### [Task directions]
Without changing a character, return the entries, but not the images they hold.
Dataset Block Start
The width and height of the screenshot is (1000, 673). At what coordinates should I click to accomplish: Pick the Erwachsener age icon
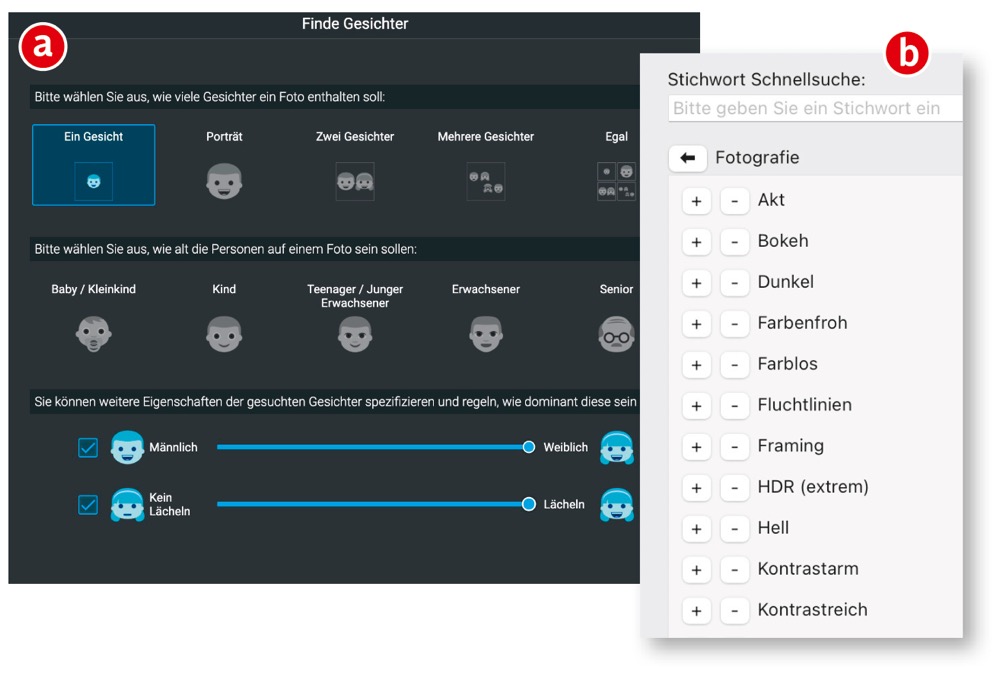coord(486,333)
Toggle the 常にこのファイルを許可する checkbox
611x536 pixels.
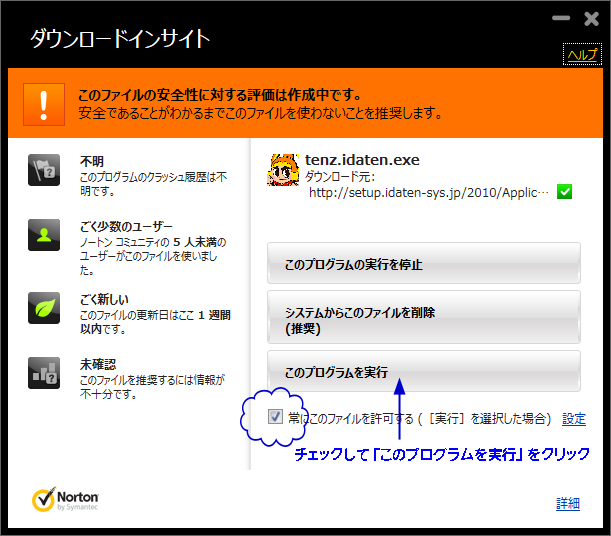[275, 417]
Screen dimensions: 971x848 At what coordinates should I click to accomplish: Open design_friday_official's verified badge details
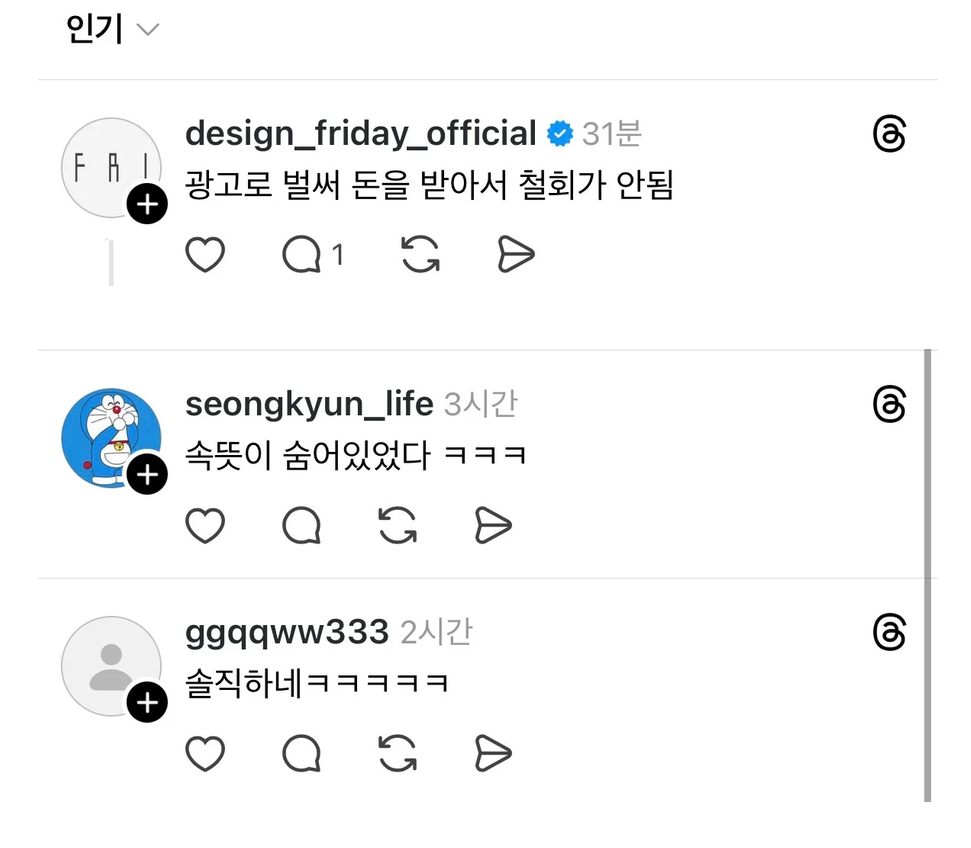tap(560, 130)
Dataset Block End
### [Problem solution]
The width and height of the screenshot is (1000, 673). At what coordinates should I click to accomplish: Pick the Erwachsener age icon
coord(486,333)
Toggle the 常にこのファイルを許可する checkbox
611x536 pixels.
[275, 417]
Screen dimensions: 971x848 At what coordinates should I click to accomplish: Open design_friday_official's verified badge details
tap(560, 130)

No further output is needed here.